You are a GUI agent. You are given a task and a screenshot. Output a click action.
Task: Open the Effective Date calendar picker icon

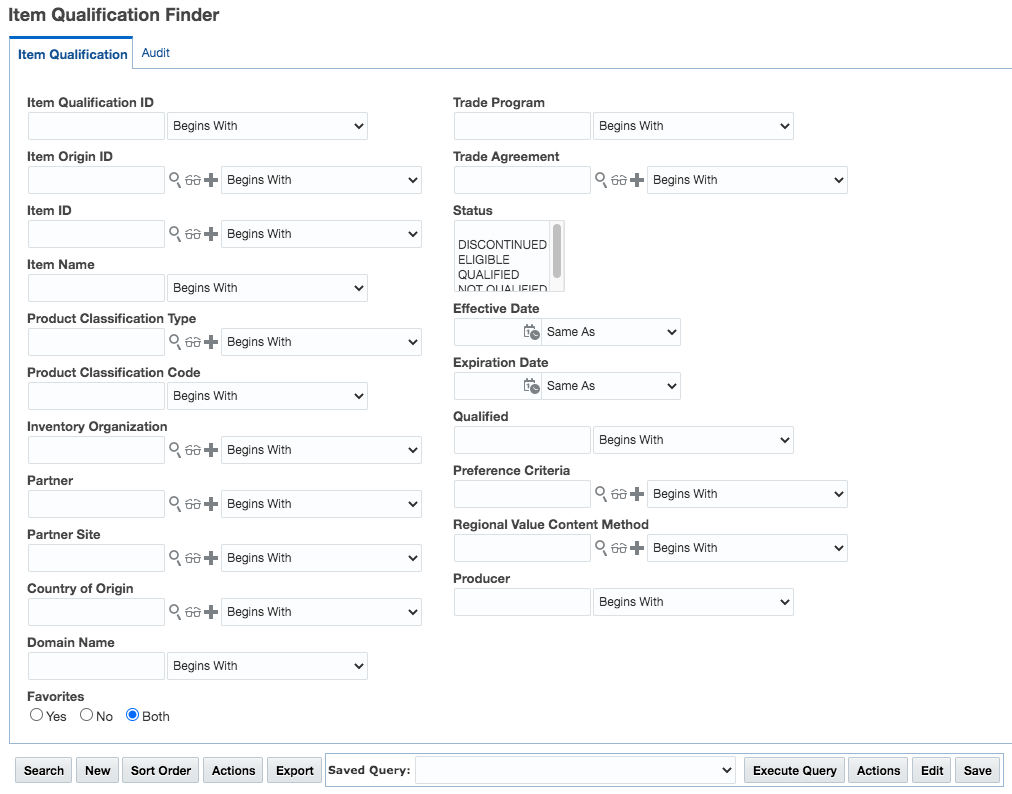tap(531, 332)
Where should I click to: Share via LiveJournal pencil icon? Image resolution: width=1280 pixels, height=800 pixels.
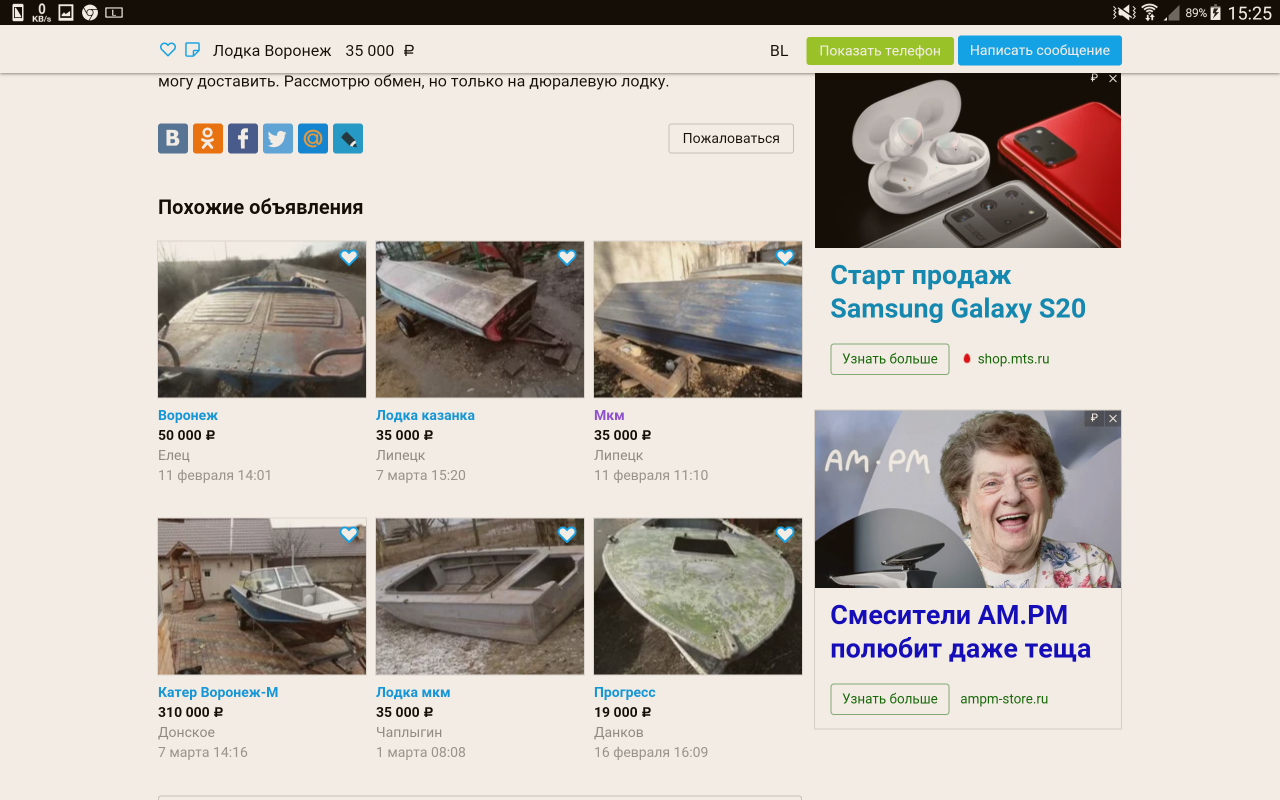(348, 138)
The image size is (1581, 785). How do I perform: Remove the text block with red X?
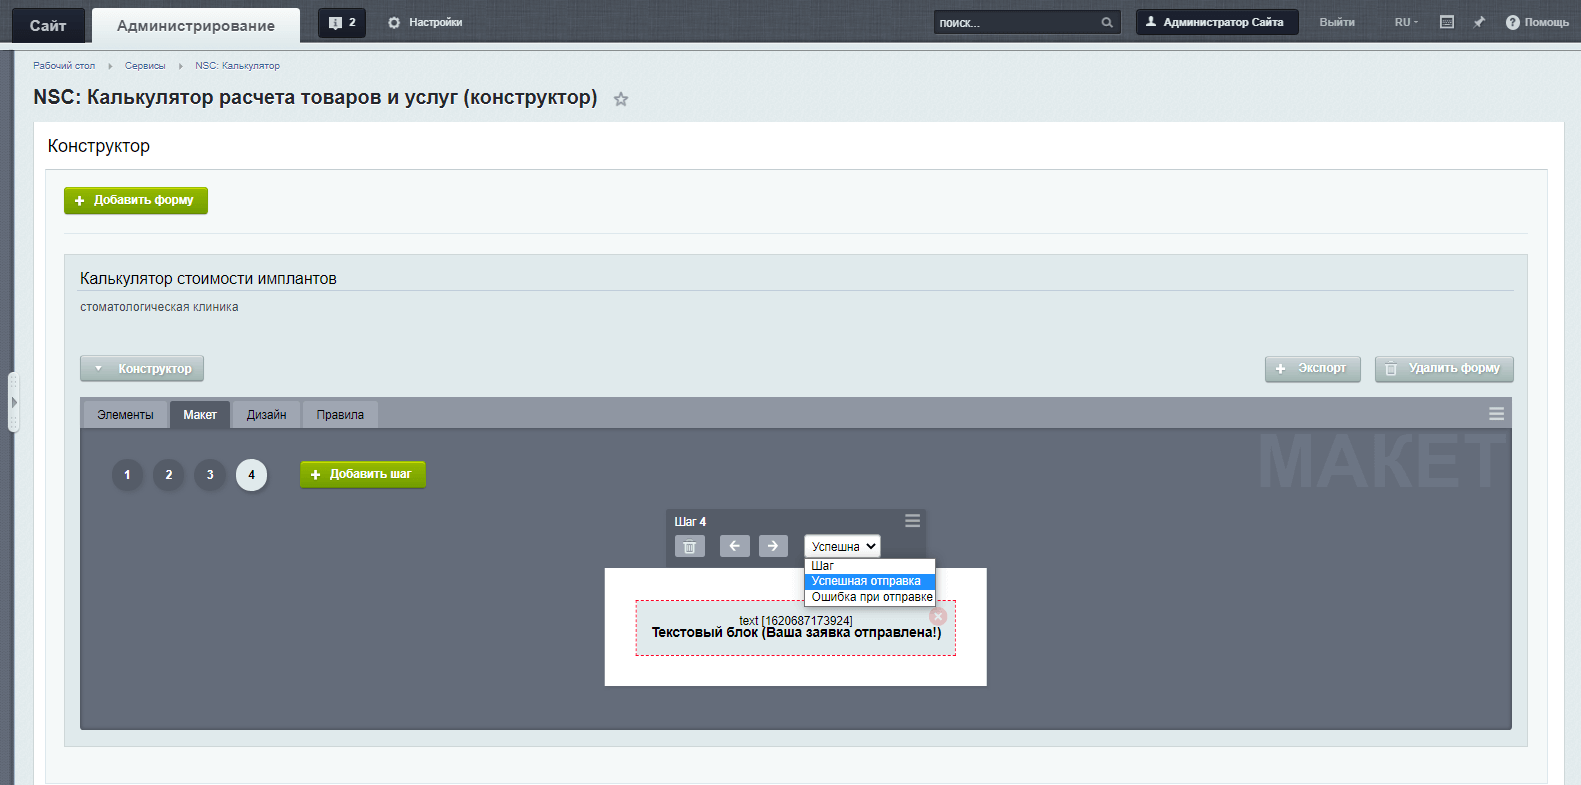[x=938, y=617]
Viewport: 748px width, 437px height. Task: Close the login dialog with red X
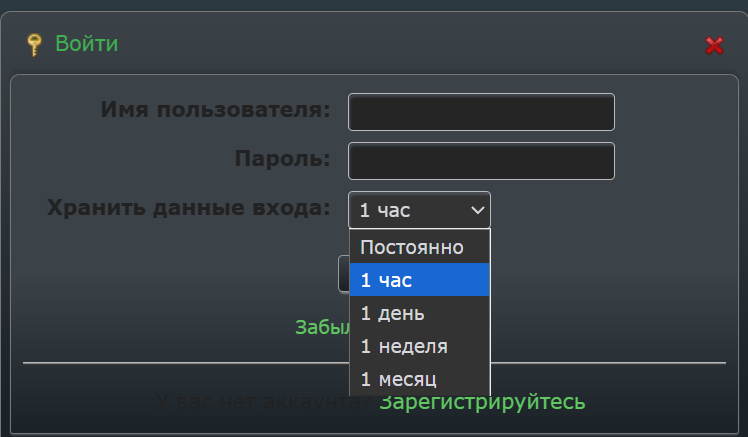(714, 45)
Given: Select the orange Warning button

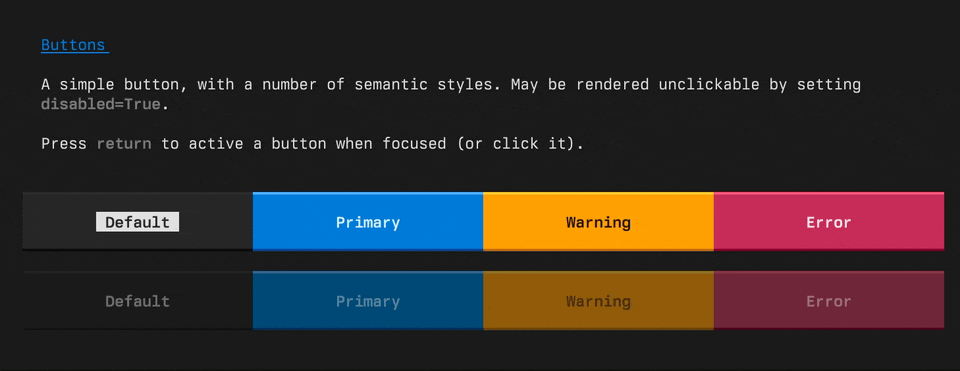Looking at the screenshot, I should [x=598, y=222].
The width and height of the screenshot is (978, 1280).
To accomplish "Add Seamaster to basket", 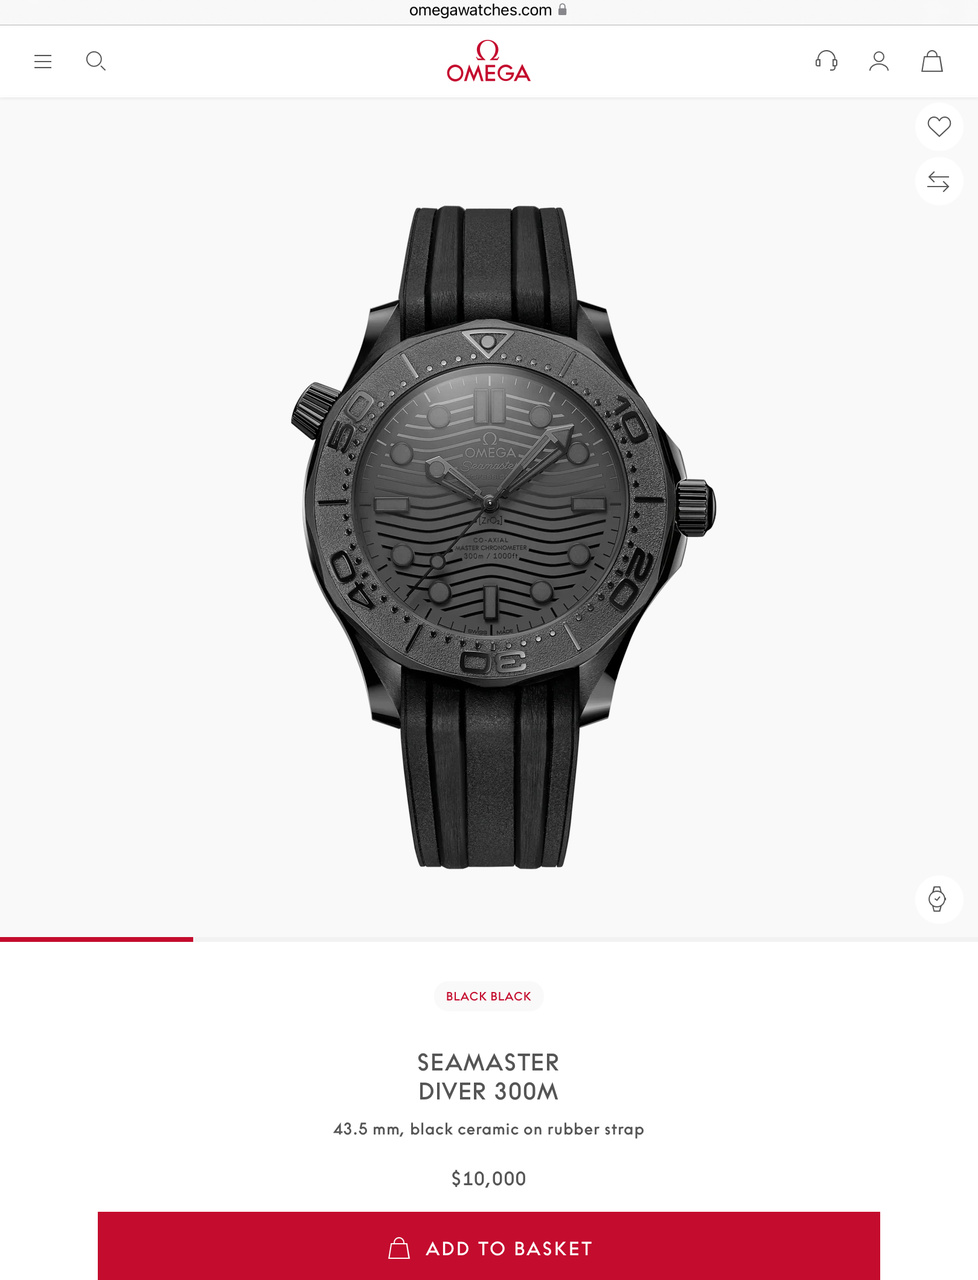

§

- _Work required_
From the line containing "The image size" through the last line of the material above, write out each line exactly, leaving aside all pictures.

- _Your solution_
The image size is (1581, 785). How do I perform: Remove the text block with red X?
[x=938, y=617]
Viewport: 748px width, 437px height. Task: Close the login dialog with red X
(714, 45)
Given: Select the orange Warning button

Looking at the screenshot, I should [x=598, y=222].
The width and height of the screenshot is (978, 1280).
To accomplish "Add Seamaster to basket", 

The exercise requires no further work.